It just about could if the TiVo were not having to encrypt the stream. MRV transfers peak around 40 Mbps.



eric_n_dfw said:


> The question is at playback: can the TivoHD support the H.264 encoded MPEG4 video that UVerse uses (I think it can),


It can. At the moment it is only enabled for streaming, and limited to no more than 1.1 GB per transfer, but it should be possible, potentially bringing the transfer rate into the realm of 2HD + 2 SD videos, but that's not the only issue



eric_n_dfw said:


> and would/could Tivo support the DRM scheme (which is probably Microsoft's DRM since they write the UVerse DVR software).


Licensing Microsoft's DRM code is not an issue. Licensing code is what Microsoft does for a living, and anyone with enough cash is welcome.
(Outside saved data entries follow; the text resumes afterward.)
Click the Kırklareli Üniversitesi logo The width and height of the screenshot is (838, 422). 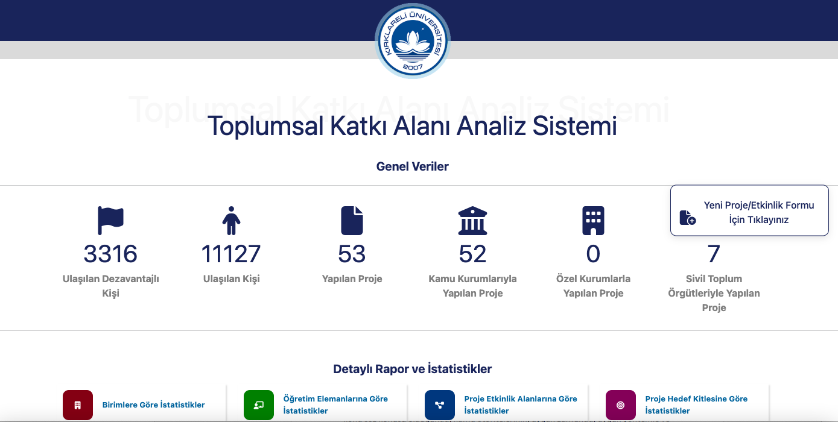[413, 40]
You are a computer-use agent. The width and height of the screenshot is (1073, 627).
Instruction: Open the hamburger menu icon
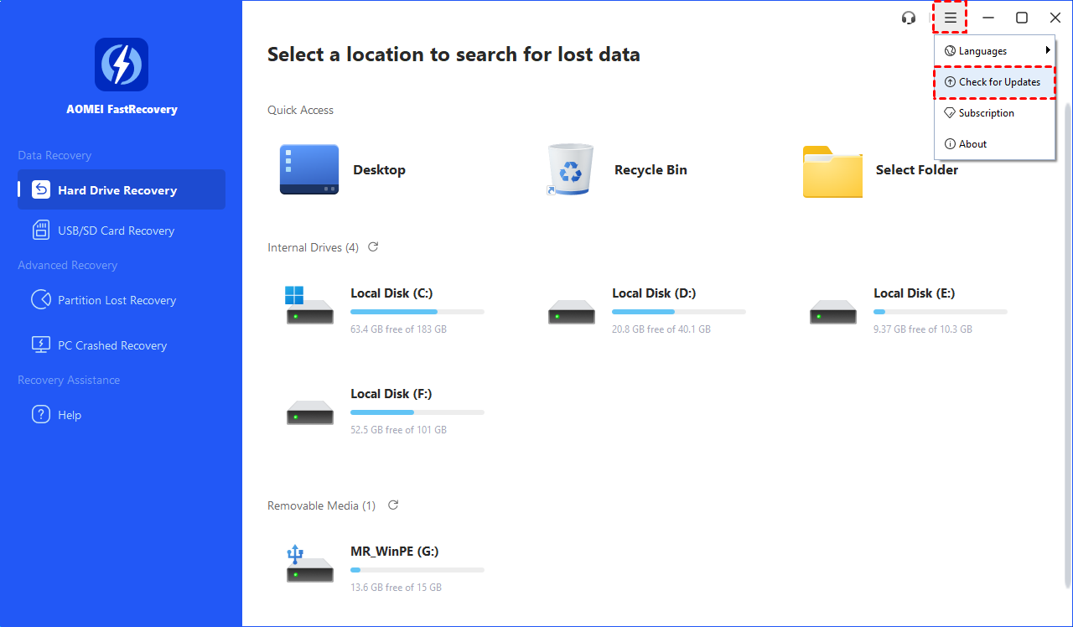(950, 18)
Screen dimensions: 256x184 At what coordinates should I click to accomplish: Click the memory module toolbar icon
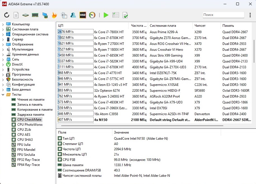point(35,15)
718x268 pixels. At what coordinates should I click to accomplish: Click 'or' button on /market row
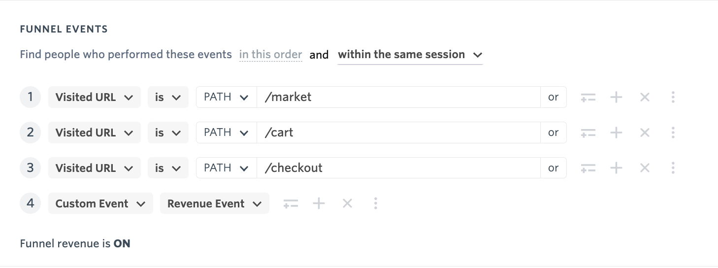(554, 97)
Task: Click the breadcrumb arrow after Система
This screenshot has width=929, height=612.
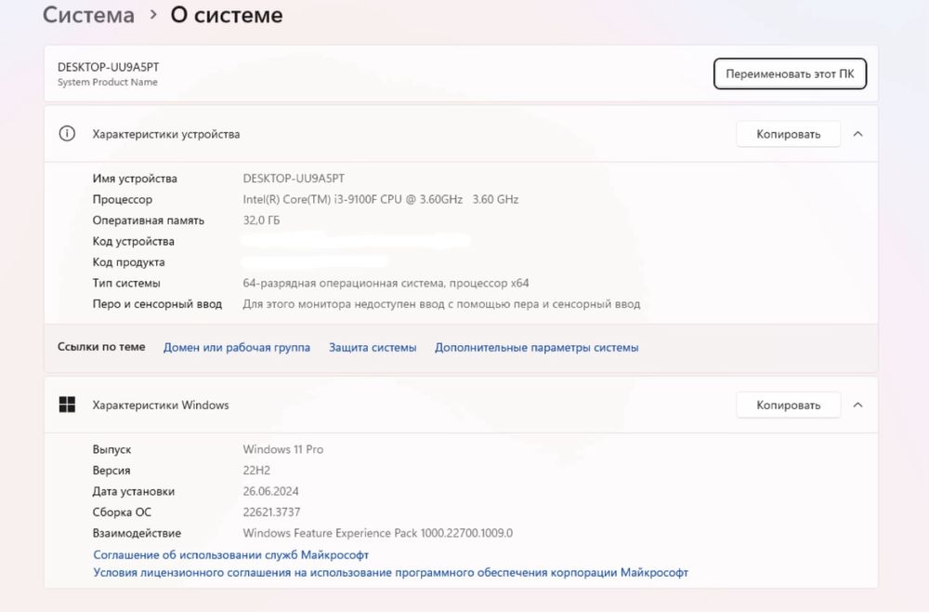Action: pyautogui.click(x=153, y=16)
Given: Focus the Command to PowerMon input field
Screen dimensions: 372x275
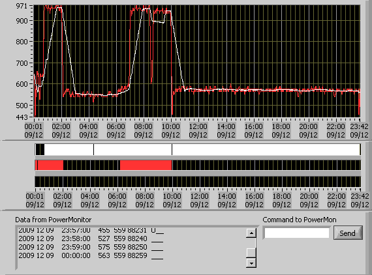Looking at the screenshot, I should [297, 233].
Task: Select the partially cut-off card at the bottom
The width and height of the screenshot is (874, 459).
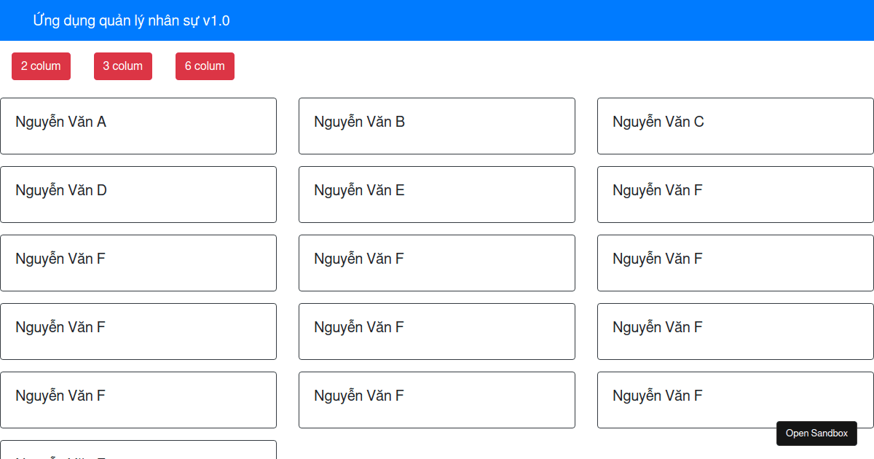Action: 138,450
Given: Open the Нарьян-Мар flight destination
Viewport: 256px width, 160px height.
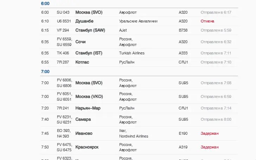Looking at the screenshot, I should [88, 108].
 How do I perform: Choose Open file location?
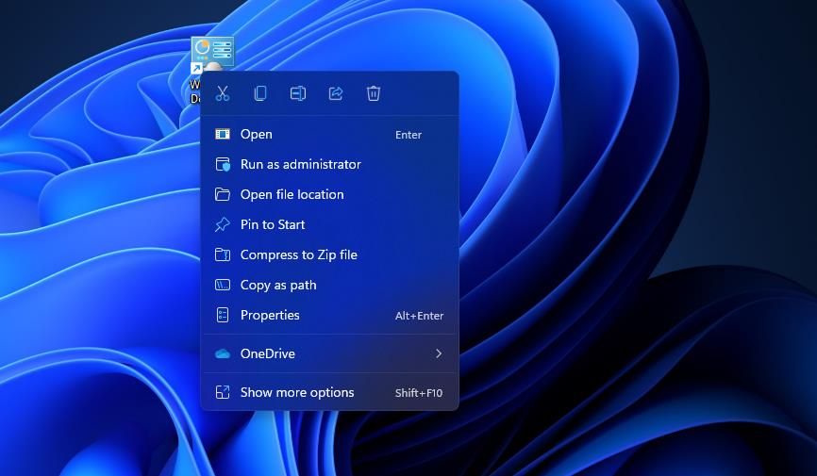click(x=292, y=194)
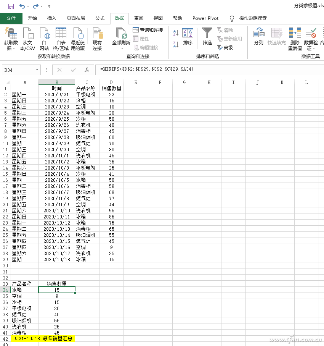The image size is (324, 346).
Task: Sort ascending with the A-Z icon
Action: point(176,33)
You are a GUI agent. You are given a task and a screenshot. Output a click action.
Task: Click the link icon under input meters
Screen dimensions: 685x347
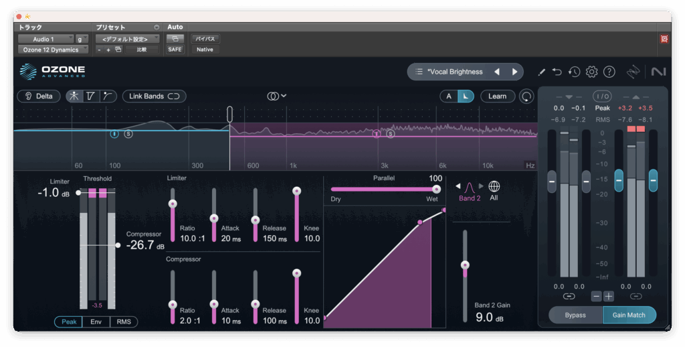(x=569, y=296)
The question is, "Can the TiVo decrypt the stream fast enough to make viewing of HD content seamless?" Since the CPU would have to handle the decryption entirely in application code, that's a really big question.


----------



## classicsat

Built it on the Broadcom BCM 7420.

The box needs an identity to verify itself on the network, so the IPTV provider knows they authorized. That could be done with an ISO7816 smartcard, which the aforementioned Broadcom chip supports. I am not sue, but I think it could handle the security used for IPTV.


----------



## ciper

lrhorer said:


> Licensing Microsoft's DRM code is not an issue. Licensing code is what Microsoft does for a living, and anyone with enough cash is welcome. The question is, "Can the TiVo decrypt the stream fast enough to make viewing of HD content seamless?" Since the CPU would have to handle the decryption entirely in application code, that's a really big question.


Isn't the NetFlix application using licensed Microsoft DRM already?



lrhorer said:


> Just to clarify: the DSL part is why it's limited, not the IP. If they delivered the service over a Gig-E link, they could easily allow almost 50 simultaneous HD downloads, even using MPEG II.
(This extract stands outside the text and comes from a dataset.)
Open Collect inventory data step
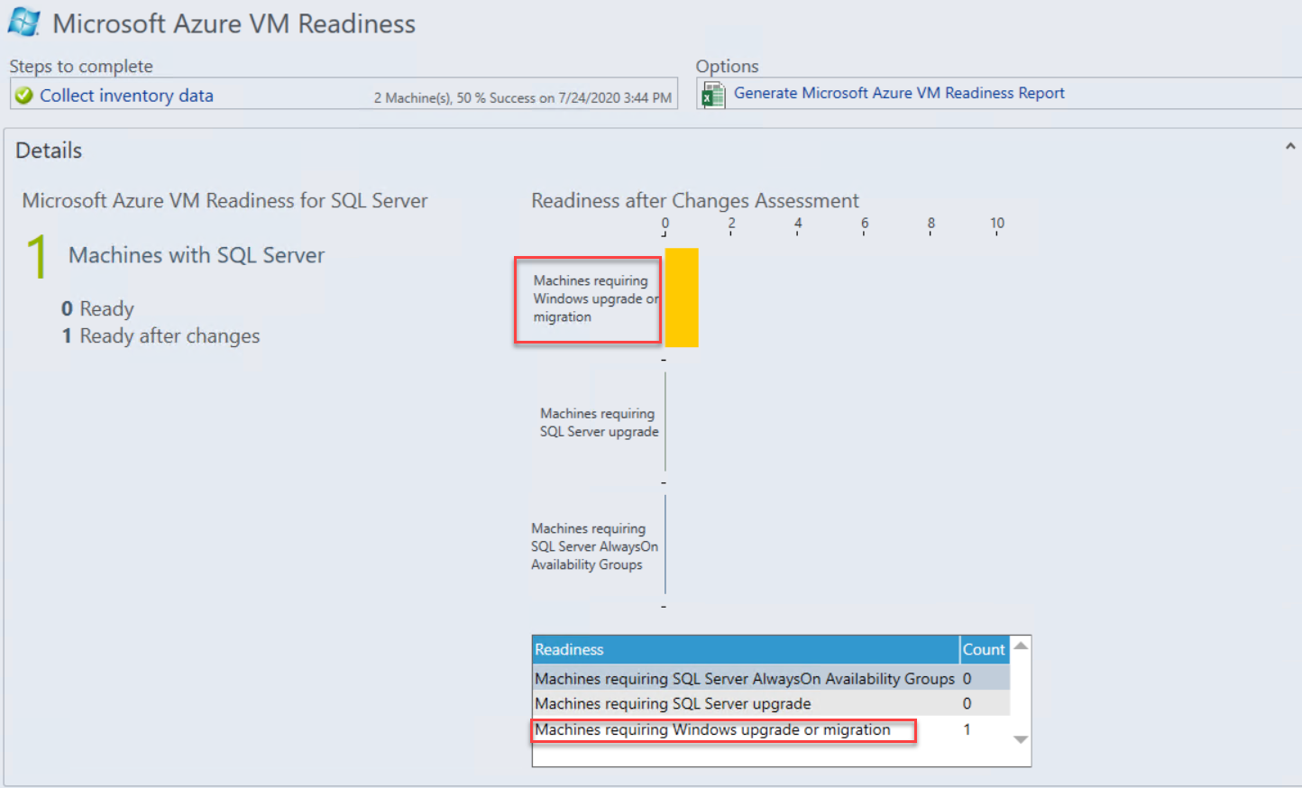The width and height of the screenshot is (1302, 788). [x=126, y=96]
That is correct. So are you suggesting U-Verse over a FIOS or docsis3 cable data connection?


----------



## lrhorer

ciper said:


> Isn't the NetFlix application using licensed Microsoft DRM already?


I don't know. The DRM may be there on the content, but the stream itself may be decrypted before sending it across the internet.



ciper said:


> That is correct. So are you suggesting U-Verse over a FIOS or docsis3 cable data connection?
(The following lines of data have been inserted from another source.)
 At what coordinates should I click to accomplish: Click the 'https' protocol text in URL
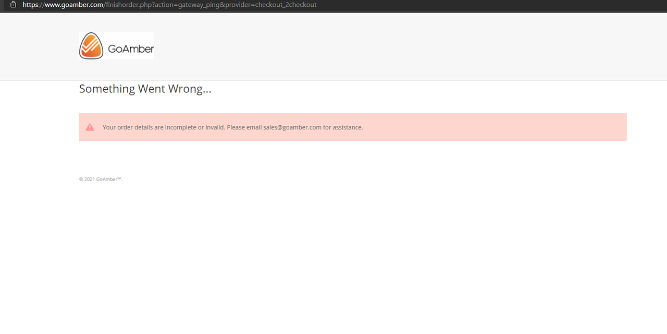click(31, 5)
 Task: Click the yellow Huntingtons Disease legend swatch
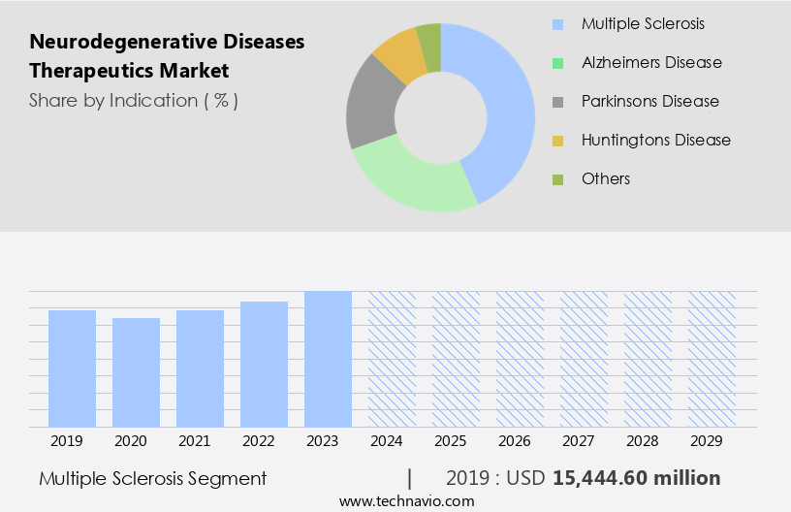(556, 141)
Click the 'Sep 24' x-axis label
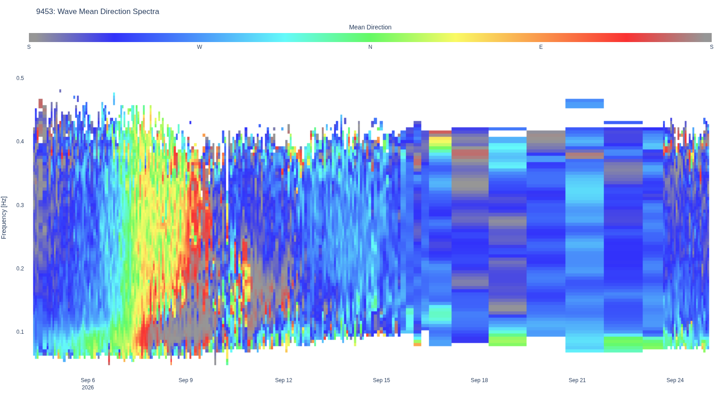The width and height of the screenshot is (723, 407). (x=675, y=380)
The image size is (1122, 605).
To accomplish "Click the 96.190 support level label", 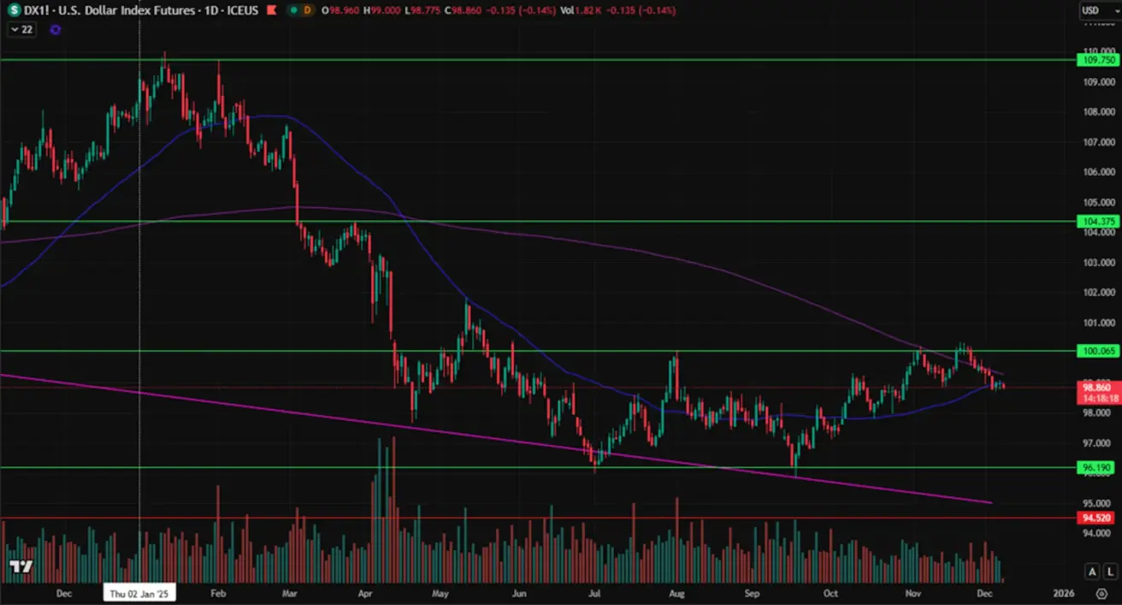I will [1098, 467].
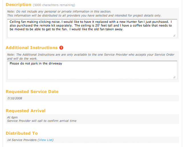Viewport: 185px width, 147px height.
Task: Click the Distributed To heading
Action: click(22, 133)
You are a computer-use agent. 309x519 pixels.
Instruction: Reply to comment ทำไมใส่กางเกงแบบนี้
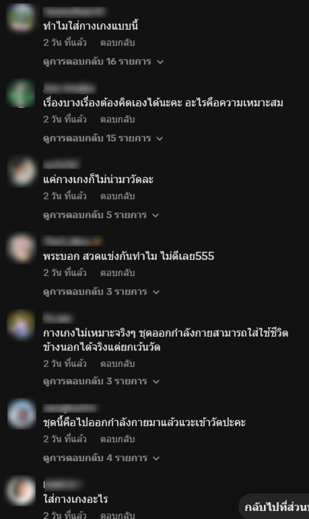coord(117,42)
Well, I'm not necessarily suggesting it, I'm just saying it could be done.


----------



## Polarbear

Have had Uverse for about a year now and have made several attempts to get my TIVO to work with Uverse. 
I can watch everything already recorded and play DVD's but can not record or watch live TV. I always get "searching for signal" message. 
I am a complete dummy when it comes to this sort of thing so any reply will have to be in layman's terms and greatly appreciated.


----------



## STEVON

I think the new Federal law requires UVERSE to make a solution for HD recording specifically requested by TIVO and other DVR manufactureres Read below:
CableCard interface the FCC ruled the following in Oct. 2010
"Effective July 1, 2011, include both: (A) a DVI or HDMI interface and (B) a connection capable of delivering recordable high definition video and closed captioning data in an industry standard format on all high definition set-top boxes, except unidirectional set-top boxes without recording functionality, acquired by a cable operator for distribution to customers."

I didn't wait, used Moome MUX-HD DVI "repeater" to allow HD video and sound recording to my HTPC. HD capture card requires huge CPU power, I'm using Intel Core 2 Q9450 Quad-Core Processor and four gigs of RAM!
Stephen



TommyV said:


> I should have specified HD Tivo. Yes I also agree, ATT needs to support cable card which would solve the Tivo issue. Their HD DVR seems to have many unacceptable problems. I just wish Tivo could team up w/ them and release a box specifically for the service. ATT sure needs the help.


----------